最大公約数と最小公倍数の関係「ab=GCD×LCM」が成り立つ理由をわかりやすく解説

数学

整数問題でよく登場する「ab=最大公約数×最小公倍数」という関係は、一見すると偶然の公式のように見えます。しかしこれは偶然ではなく、整数の構造そのものから必然的に導かれる性質です。本記事では、この関係がなぜ成り立つのかを、基本から整理して解説します。

結論:素因数分解で見ると一発で説明できる

この等式の本質は「素因数分解における指数の扱い」にあります。

自然数aとbを素因数分解すると、それぞれの素数の指数構造として表すことができます。

具体例で確認する

例えば、a=12、b=18とします。

12=2²×3、18=2×3²です。

このとき最大公約数は共通部分の最小指数、最小公倍数は最大指数で作られます。

GCD=2¹×3¹=6、LCM=2²×3²=36となります。

すると ab=12×18=216、GCD×LCM=6×36=216で一致します。

なぜ必ず一致するのか(指数の構造)

素因数分解で見ると、aとbの各素数について「指数の和」が常に一定になることがポイントです。

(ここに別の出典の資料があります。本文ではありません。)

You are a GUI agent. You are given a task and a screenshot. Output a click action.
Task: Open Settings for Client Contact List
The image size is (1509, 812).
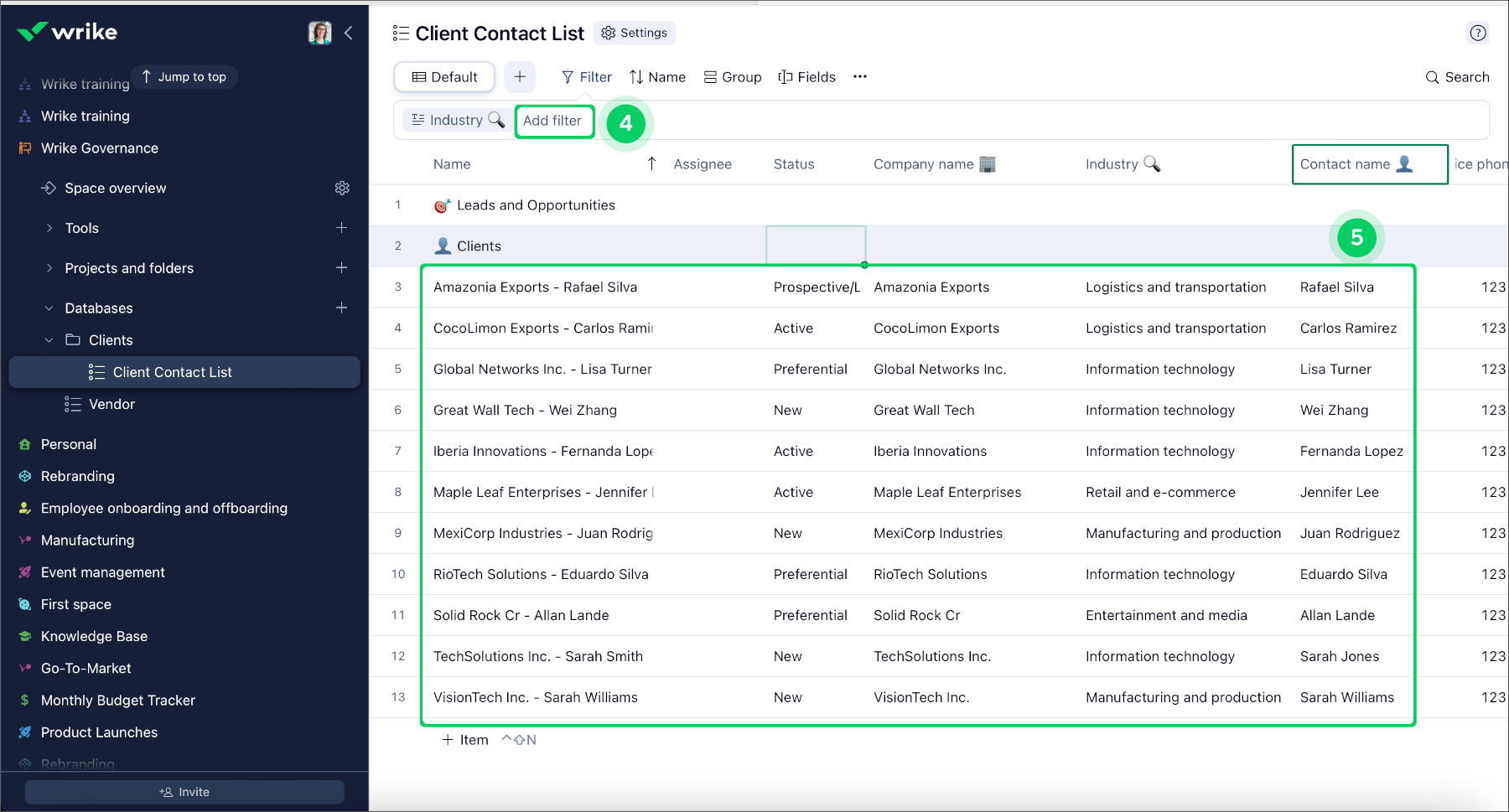click(634, 33)
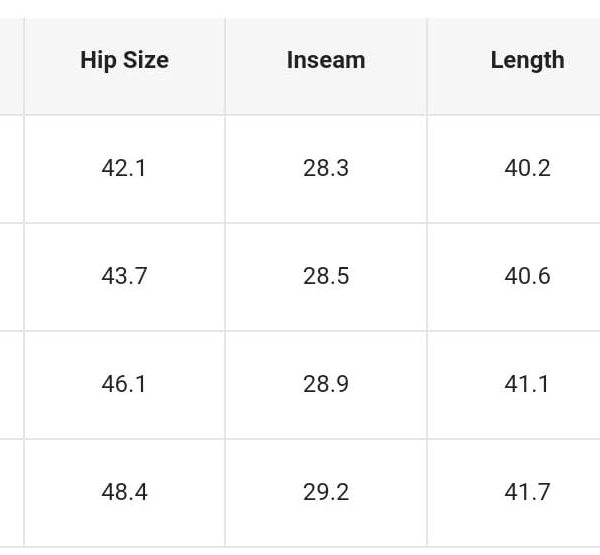600x555 pixels.
Task: Click the blank cell left of 43.7
Action: (x=11, y=276)
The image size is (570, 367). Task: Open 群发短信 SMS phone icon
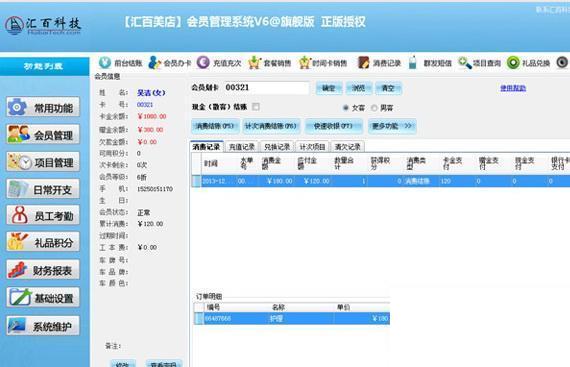(413, 62)
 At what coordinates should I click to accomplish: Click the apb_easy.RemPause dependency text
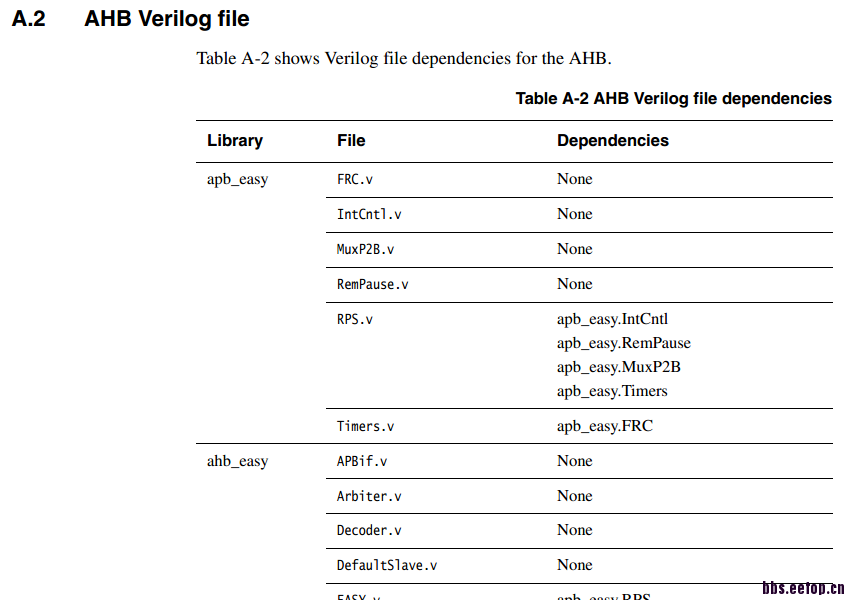point(623,343)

GCDは小さい方の指数、LCMは大きい方の指数を使うため、それらを掛け合わせると結果的に元のaとbの指数の合計になります。

一般式での説明

a=∏p^α、b=∏p^βと表すと、

GCD=∏p^min(α,β)、LCM=∏p^max(α,β)となります。

よってGCD×LCM=∏p^(α+β)=abとなり、必ず成立します。

直感的な理解:重なりと全体の関係

最大公約数は「共通部分」、最小公倍数は「全体を満たす最小のまとまり」です。

この2つを掛けると、重複がちょうど打ち消されて元の積に戻る構造になっています。

まとめ

ab=最大公約数×最小公倍数は暗記公式ではなく、素因数分解の指数構造から必然的に導かれる関係です。

共通部分と最大構造の組み合わせが完全に補完し合うため、この等式は常に成立します。